Macrocytic anemia is a medical condition wherein a person has a fewer number of RBCs. However, the cell is larger compared to the normal size. Thus, it contains more hemoglobin.

The most common cause of this type of anemia is cobalamin and folic acid deficiency. Vitamin B9 and B12 are key players in the production of red blood cells and hemoglobin. If you do not eat enough foods containing these B vitamins, you may develop macrocytic anemia. Another possible cause is that the body is unable to efficiently absorb these nutrients like in the case of celiac disease.

  • Thyroid Dysfunctions

The thyroid hormone has a crucial role in the production of RBC. To be specific, erythropoietin (EPO) is a hormone released by the kidney that signals the production of red blood cells. The release of EPO will begin once the thyroid hormone stimulates the kidney. Thus, a thyroid dysfunction may affect the RBCs, including its indices such as the MCH.

  • Alcohol Abuse

Alcohol abuse can negatively affect the blood. In some cases, regularly drinking excessive amounts of alcohol can lead to the production of abnormal red blood cells, which may cause high MCH values.

  • Other Causes

If a person has leukemia and undergoing chemotherapy, he may get a high result in the MCH blood count. Certain medications such as those containing estrogen can also cause high concentrations of hemoglobin, especially when taken excessively.

Treatment if Low or High MCH levels

The main approach when stabilizing MCH levels is to treat the underlying condition that is causing it. From there, your doctor may recommend any of the following:

  • Dietary Changes

Because the primary cause of the abnormal MCH level is a nutrient deficiency, your doctor may recommend some changes in your diet.

For people with iron deficiency, food rich in this mineral can help improve your hemoglobin levels.

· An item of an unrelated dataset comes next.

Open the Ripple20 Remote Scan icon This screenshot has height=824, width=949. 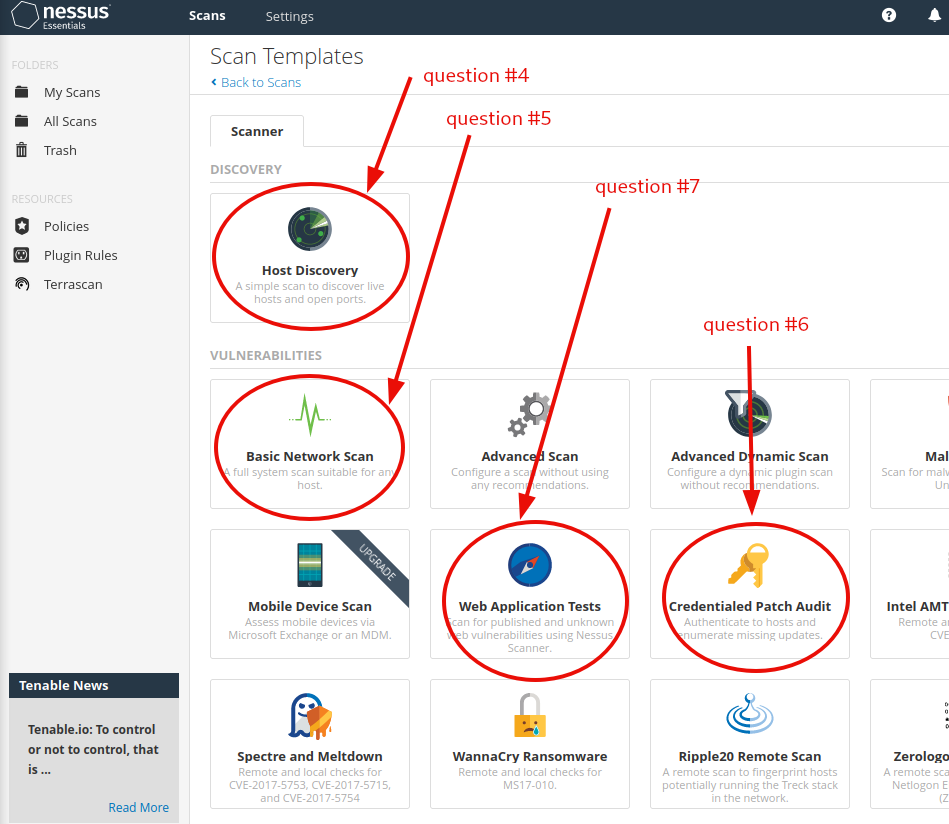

The excellent sources of iron are red meat, dried fruits, spinach, beans, peas, various kinds of seafood, and iron-fortified products. Remember that vitamin C can help your body absorb more iron. The common sources of vitamin C are citrus fruits, broccoli, pepper, and tomatoes. These two nutrients can help increase your MCH level.

For people with vitamin B9 or B12 deficiency, consuming foods rich in these nutrients will help lower your MCH levels. The common sources of these B vitamins are meat products, liver, dairy products, and whole grains.

The doctor will recommend a specialized diet for patients with celiac disease. It is necessary to avoid gluten-containing foods. You can consult a nutritionist to help balance your diet or meals.

  • Supplements

The doctor may prescribe oral supplements if you cannot obtain the right amount of these nutrients from your diet, especially for vegetarians.

If you are taking iron supplements, you may experience constipation. In addition, it is normal to excrete a black tarry colored stool. However, it is best to seek medical attention if you are experiencing abdominal cramps, pain, and soreness. This indicates a problem in your digestive tract and the black stool is due to internal bleeding.

If the problem is a poor nutrient absorption due to a damaged small intestine, oral supplements may not work. Your doctor will recommend iron or folic acid injections as a treatment option.

  • Lifestyle Changes

Diet can help normalize your MCH levels. However, it is best to avoid alcoholic beverages, especially if the cause of your abnormal level is alcohol abuse.